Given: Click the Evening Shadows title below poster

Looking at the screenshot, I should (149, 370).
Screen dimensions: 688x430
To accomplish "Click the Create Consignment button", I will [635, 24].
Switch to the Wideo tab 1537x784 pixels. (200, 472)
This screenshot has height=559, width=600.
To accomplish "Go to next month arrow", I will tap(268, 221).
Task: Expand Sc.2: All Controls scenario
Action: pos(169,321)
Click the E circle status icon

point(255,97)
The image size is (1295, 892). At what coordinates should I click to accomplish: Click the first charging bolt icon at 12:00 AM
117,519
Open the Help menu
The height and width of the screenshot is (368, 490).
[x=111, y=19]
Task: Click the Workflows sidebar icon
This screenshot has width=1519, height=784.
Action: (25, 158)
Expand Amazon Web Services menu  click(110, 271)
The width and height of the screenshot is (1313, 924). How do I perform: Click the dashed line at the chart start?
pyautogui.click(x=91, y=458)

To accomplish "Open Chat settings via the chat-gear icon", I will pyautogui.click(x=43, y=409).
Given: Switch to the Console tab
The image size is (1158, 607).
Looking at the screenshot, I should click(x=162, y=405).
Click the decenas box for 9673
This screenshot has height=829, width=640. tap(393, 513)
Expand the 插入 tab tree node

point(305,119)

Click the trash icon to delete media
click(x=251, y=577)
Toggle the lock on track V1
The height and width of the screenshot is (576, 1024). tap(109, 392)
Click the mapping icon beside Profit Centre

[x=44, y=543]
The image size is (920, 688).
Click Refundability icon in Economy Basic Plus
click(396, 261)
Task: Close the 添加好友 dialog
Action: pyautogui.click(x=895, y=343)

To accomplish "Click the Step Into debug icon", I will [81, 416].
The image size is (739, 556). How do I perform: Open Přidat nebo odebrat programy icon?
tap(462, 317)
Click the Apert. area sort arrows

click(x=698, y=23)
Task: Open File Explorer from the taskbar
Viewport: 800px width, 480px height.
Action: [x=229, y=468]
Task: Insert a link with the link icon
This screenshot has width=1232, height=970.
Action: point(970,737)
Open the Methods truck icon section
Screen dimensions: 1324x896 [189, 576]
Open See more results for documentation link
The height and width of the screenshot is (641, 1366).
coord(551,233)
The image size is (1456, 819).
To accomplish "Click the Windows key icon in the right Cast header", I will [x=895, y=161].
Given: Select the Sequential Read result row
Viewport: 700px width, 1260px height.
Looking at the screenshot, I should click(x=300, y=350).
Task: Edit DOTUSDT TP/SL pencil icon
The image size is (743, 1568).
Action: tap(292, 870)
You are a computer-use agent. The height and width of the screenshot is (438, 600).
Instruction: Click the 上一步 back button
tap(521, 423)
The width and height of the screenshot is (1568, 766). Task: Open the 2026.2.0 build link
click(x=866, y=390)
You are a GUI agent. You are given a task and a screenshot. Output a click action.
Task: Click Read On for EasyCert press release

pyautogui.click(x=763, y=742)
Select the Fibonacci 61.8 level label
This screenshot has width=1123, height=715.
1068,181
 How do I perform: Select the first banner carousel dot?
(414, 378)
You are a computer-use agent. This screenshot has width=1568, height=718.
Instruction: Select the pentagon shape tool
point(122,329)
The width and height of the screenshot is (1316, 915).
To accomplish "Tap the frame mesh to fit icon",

### OBJECTIVE
How many lines in the listing above contain the string "agent"? Count matches only when the case is the same, and reply with the number alone.

### SOLUTION FOR THIS PROBLEM
3